Ongoing GeoIntel and Analysis in the theater of nuclear war.  DEFCON Level assessment issued for public notification.  Established 1984.

Russia Releases Incredibly Detailed Views Of Its Massive ‘Satan’ Missile

Russian state media outlets have offered unprecedented looks at the payload bus for the R-36M2 intercontinental ballistic missile, or ICBM, where the weapon’s nuclear warheads are housed. Also known as the SS-18 Mod 5 Satan in the West, this missile has a so-called multiple independently targetable reentry vehicle, or MIRV, configuration and has one of the heaviest payloads of any ICBM ever developed and fielded.

Dmitry Kornev, a Russian military expert who runs the blog Military Russia, recently posted stills showing the R-36M2 payload bus on Twitter that were captured from video clips broadcast on the state-run television stations Russia-24 and TV Zvezda. The latter of these is the official television station of the Russian Ministry of Defense. Kornev indicated that the footage has been shown after the first full-scale launch of the RS-28 Sarmat ICBM in April 2022. The RS-28 is expected to eventually replace the R-36M2 in Russian service.

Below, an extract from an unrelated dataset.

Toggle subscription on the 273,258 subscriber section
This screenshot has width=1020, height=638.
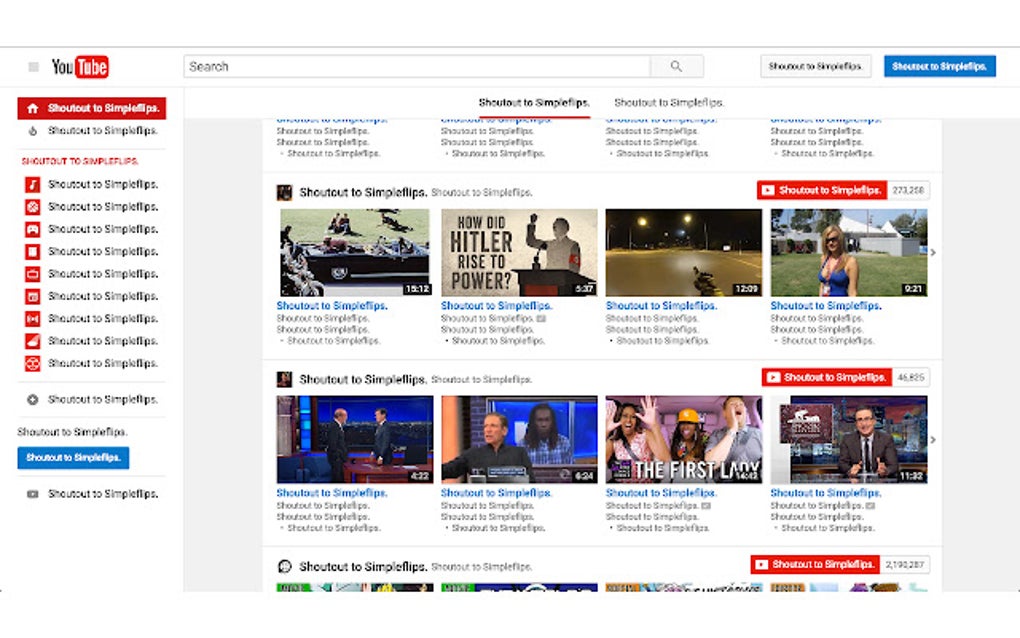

The R-36M2 is a two-stage (not including the payload bus) liquid-fueled silo-launched ICBM the Soviet Union first started developing in the early 1980s as a more accurate and otherwise more capable successor to earlier R-36M variants. The original R-36M had begun replacing older R-36-series missiles in the 1970s. One of the biggest differences between the R-36M and the R-36, also known in the West as the SS-9 Scarp, was the change in the newer design to a cold launch system that uses a gas generator to eject the missile from the silo before its main rocket motors ignite.

Often referred to as a heavyweight ICBM, the R-36M2 is massive, with an overall length of around 112 feet (37.25) meters, nearly 10 feet in diameter (3 meters), and weighing just over 211 tons with a full load of fuel, according to the Federation of American Scientists (FAS). By comparison, the U.S. Air Force’s LGM-30G Minuteman III is just shy of 60 feet (18.3 m) long, is five and a half feet (1.67 meters) wide, and is just under 40 tons when launched. The larger LGM-118A Peacekeeper, which the U.S. Air Force withdrew from service in 2005, was still substantially smaller, with a length of some 69 feet (21.1 meters), a diameter of just over seven and a half feet (2.34 meters), and a launch weight of close to 98 tons.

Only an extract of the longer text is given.